= What is required =
In the records below, find the line containing "The image size is (845, 651)."; give it again exactly, along with every line that follows, and nothing else.

= Data to examine =
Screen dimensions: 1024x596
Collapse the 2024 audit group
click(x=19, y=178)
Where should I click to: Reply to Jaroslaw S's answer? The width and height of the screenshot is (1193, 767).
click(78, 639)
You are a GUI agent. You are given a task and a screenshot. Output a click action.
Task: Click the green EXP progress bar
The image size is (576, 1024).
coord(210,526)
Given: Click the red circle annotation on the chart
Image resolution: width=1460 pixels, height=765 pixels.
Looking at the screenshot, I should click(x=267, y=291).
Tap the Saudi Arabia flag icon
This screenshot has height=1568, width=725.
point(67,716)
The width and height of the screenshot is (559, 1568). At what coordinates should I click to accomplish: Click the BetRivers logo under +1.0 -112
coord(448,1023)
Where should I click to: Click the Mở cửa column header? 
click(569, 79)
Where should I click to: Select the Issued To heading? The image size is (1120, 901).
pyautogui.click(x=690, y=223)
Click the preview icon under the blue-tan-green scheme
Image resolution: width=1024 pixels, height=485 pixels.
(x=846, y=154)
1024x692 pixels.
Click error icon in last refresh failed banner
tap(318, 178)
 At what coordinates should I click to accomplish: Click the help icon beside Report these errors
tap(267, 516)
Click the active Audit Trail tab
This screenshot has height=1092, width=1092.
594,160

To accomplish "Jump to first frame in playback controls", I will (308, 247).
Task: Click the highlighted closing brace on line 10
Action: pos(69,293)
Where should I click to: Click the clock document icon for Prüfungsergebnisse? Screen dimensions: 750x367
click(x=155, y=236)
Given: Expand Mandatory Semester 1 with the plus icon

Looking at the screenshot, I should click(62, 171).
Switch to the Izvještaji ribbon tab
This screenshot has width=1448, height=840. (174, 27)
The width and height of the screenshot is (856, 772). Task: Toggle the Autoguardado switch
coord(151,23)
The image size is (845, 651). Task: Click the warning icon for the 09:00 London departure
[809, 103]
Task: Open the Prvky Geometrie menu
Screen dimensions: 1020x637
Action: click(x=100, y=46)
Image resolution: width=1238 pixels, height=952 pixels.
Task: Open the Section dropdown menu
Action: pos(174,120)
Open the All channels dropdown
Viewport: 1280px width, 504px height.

= Problem solution =
The image size is (845, 651). Task: Click the warning icon for the 09:00 London departure
[809, 103]
Task: Open the Prvky Geometrie menu
Screen dimensions: 1020x637
Action: click(x=100, y=46)
Image resolution: width=1238 pixels, height=952 pixels.
Task: Open the Section dropdown menu
Action: pos(174,120)
Open the All channels dropdown
Viewport: 1280px width, 504px height.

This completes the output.